# Thread: Extended quadratic symbol

1. ## Extended quadratic symbol

Hello. I have a few questions about Legendre and extended quadratic legendre symbols.

I understand the definition of the legendre symbol, but when it comes to the extended or Jacobi symbol I get a little confused. It says that:

For arbitrary integers n which factor as

n=(2^e(0))*(P(1)^e(1))*....*(P(k)^e(k)) the jacobi symbol is defined as
(b/n)=[(b/P(1))^e(1)]*[(b/P(2))^e(2)]....*[(b/P(k))^e(k)].

In our notation, those e's are sometimes just positive numbers, and other times they are the identity element, but it doesn't define it here. If it is the identity element, could someone elaborate where they come into play?
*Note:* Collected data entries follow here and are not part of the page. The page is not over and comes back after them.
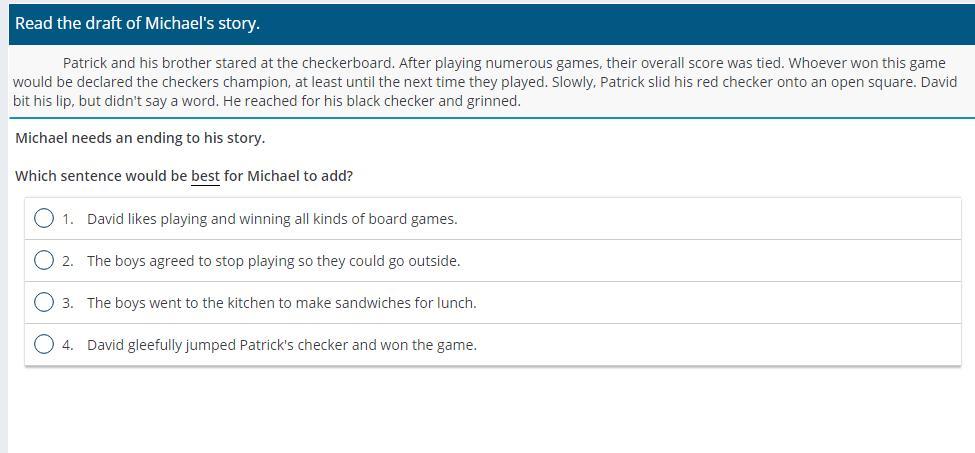The width and height of the screenshot is (975, 453).
Task: Click "David gleefully jumped Patrick's checker" sentence
Action: (282, 345)
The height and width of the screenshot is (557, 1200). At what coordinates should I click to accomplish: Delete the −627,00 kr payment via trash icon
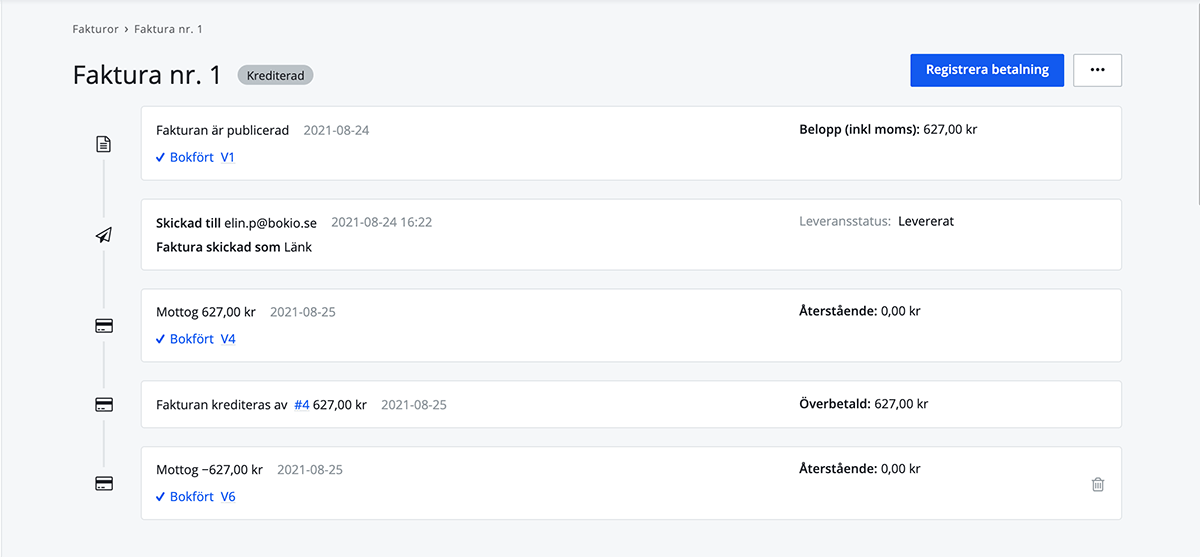pyautogui.click(x=1098, y=485)
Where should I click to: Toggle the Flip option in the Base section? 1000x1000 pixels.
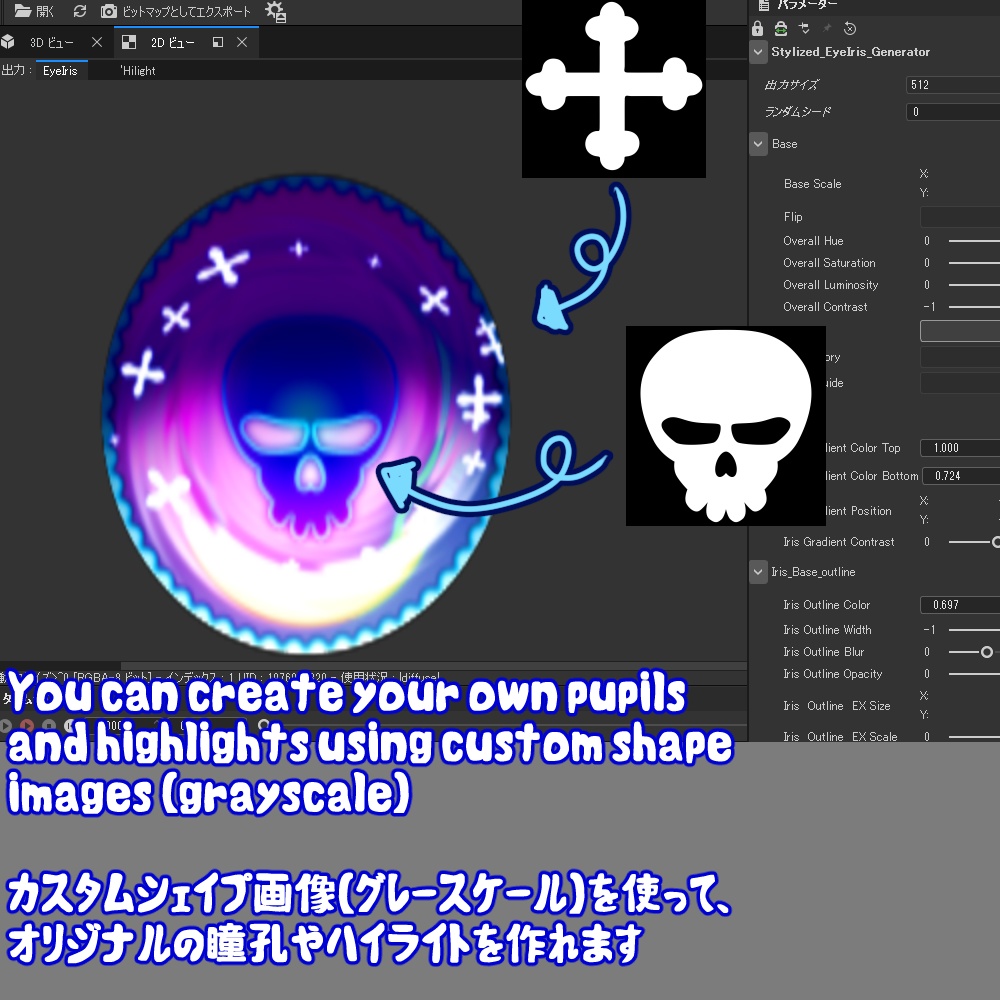(960, 217)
For an example, is it correct to say:

if n=pq where p and q are distinct primes, and (a/n)=-1,

then (a/n)=(a/p)*(a/q)=-1?

Sorry for the cramped notation, I've seen people use the proper notation on these forums, but I don't know how to do it

Thanks in advance.

2. In our notation, those e's are sometimes just positive numbers, and other times they are the identity element, but it doesn't define it here. If it is the identity element, could someone elaborate where they come into play?
In your first expression
n=(2^e(0))*(P(1)^e(1))*....*(P(k)^e(k))
all of the P s are prime, so the e s are the powers of each prime in the prime factorisation of n.

For an example, is it correct to say:

if n=pq where p and q are distinct primes, and (a/n)=-1,

then (a/n)=(a/p)*(a/q)=-1?
yes

Sorry for the cramped notation, I've seen people use the proper notation on these forums, but I don't know how to do it
If you know latex, you can access the displaymath enviroment by entering or clicking the button with $\displaystyle \Sigma$ on it. If you don't know latex, you can how other people made pretty equations by clicking on them.